## ACTIVITY
Look through the listing below and write out exactly the lines from the line with "The image size" to the line with "Task: Click the installer", both included, and no others.
============
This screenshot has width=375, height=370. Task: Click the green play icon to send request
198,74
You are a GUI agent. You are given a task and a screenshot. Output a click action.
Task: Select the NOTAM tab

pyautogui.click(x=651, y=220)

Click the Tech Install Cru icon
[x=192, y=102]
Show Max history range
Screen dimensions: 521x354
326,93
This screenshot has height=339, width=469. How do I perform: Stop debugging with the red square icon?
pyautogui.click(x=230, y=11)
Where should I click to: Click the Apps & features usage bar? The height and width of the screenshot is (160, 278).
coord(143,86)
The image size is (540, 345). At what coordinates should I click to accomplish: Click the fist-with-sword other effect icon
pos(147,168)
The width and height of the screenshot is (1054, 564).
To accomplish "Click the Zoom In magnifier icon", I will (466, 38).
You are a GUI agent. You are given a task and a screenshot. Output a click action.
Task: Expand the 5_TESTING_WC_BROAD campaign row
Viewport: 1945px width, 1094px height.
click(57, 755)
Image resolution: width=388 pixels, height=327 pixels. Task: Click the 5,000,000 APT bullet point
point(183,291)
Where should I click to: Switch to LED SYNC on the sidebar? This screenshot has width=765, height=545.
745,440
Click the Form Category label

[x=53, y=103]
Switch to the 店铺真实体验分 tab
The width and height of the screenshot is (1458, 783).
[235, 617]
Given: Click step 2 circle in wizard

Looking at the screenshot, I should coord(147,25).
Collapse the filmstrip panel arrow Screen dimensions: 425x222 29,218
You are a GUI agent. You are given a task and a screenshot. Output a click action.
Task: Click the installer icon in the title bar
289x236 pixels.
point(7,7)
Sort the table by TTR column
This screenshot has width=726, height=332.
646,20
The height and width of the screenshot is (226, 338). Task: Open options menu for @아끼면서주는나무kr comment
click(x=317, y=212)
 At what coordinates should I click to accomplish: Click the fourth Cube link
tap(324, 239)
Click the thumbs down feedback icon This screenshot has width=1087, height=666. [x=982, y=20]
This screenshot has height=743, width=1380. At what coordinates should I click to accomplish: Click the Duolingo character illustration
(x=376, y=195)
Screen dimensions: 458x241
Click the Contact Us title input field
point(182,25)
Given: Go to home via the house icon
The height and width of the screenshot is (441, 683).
============
## RESPONSE TO THE EXERCISE
The image size is (540, 345). At what coordinates should I click to accomplish: Click the fist-with-sword other effect icon
pos(147,168)
The width and height of the screenshot is (1054, 564).
To accomplish "Click the Zoom In magnifier icon", I will (466, 38).
You are a GUI agent. You are given a task and a screenshot. Output a click action.
Task: Expand the 5_TESTING_WC_BROAD campaign row
Viewport: 1945px width, 1094px height.
click(57, 755)
Image resolution: width=388 pixels, height=327 pixels. Task: Click the 5,000,000 APT bullet point
point(183,291)
Where should I click to: Switch to LED SYNC on the sidebar? This screenshot has width=765, height=545.
745,440
Click the Form Category label

[x=53, y=103]
Switch to the 店铺真实体验分 tab
The width and height of the screenshot is (1458, 783).
[235, 617]
Given: Click step 2 circle in wizard

Looking at the screenshot, I should coord(147,25).
Collapse the filmstrip panel arrow Screen dimensions: 425x222 29,218
You are a GUI agent. You are given a task and a screenshot. Output a click action.
Task: Click the installer icon in the title bar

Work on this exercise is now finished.